> _EXERCICE A_
Selon le texte sur l'économie tunisienne, qu'est-ce que la loi de finances 2022 ne prévoit même pas ?
> _EXERCICE B_
Écrivez la suite du texte sur l'économie tunisienne, à partir de sa dernière phrase.
#### PASSAGE FOURNI
A-t-il exigé l’audit d’un seul établissement public ou d’une seule entreprise publique, dont on sait qu’ils souffrent tous de mauvaise gouvernance, sont en quasi-faillte et grèvent le budget de l’Etat ? Non.
A-t-il lancé le sauvetage des entreprises publiques vitales comme la Société tunisienne d’électricité et de gaz (Steg), la Société nationale d’exploitation et de distribution des eaux (Sonede) ou des établissements vitaux comme l’Office des céréales ou la Pharmacie centrale? Non. Ça ne l’intéresse même pas.
Un seul gros bonnet de la contrebande a-t-il été inquiété? Non.
L’investissement, moteur de la croissance, en a-t-il parlé une seule fois? Non. Il s’en fiche. La loi de finances 2022 ne prévoit même pas d’investissements publics et la lenteur interminable de l’agenda politique qu’il a imposé fera fuir tout investisseur privé qu’il soit tunisien ou étranger car un investisseur n’investit pas dans une phase aléatoire et à l’issue incertaine.
########
#### DONNÉES SOURCES
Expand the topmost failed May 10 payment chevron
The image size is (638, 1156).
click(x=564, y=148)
########
#### DONNÉES SOURCES
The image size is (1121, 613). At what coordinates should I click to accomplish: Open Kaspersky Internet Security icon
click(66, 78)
########
#### DONNÉES SOURCES
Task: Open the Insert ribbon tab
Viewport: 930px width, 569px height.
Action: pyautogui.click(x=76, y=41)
########
> _RÉPONSE A_
Elle ne prévoit même pas d'investissements publics.

> _RÉPONSE B_
Pourquoi l’Instance nationale de lutte contre la corruption (Inlucc) est-elle fermée depuis plus de 5 mois (le 20 août)? On lutte contre la corruption avec la parlotte ou bien avec des institutions opérationnelles ?
Un projet brutal, utopiste et dangereux
Rien de tout cela n’a été fait. Rien. Depuis qu’il a tous les pouvoirs et qu’il ne peut plus trouver d’excuse pour ne pas agir, Kaïs Saïed a montré qu’il se fiche des priorités du pays. La sienne est toute autre. Il est occupé à vouloir imposer, petit à petit et discrètement, son projet de la Nouvelle construction (البناء الجديد و المسمى أيضا القاعدي وهو في الحقيقة البناء الفوضوي), un projet brutal, utopiste et dangereux. Il n’a jamais dit publiquement qu’il va l’imposer pour ne pas susciter l’inquiétude des Tunisiens et de la communauté internationale, mais c’est son objectif ultime, l’œuvre de sa vie qu’il considère comme le remède miracle à tous les problèmes du pays. En tout cas, depuis le temps que des activistes et des analystes politiques le lui attribuent ouvertement, il ne l’a jamais renié publiquement et tout indique qu’il va l’imposer vaille que vaille.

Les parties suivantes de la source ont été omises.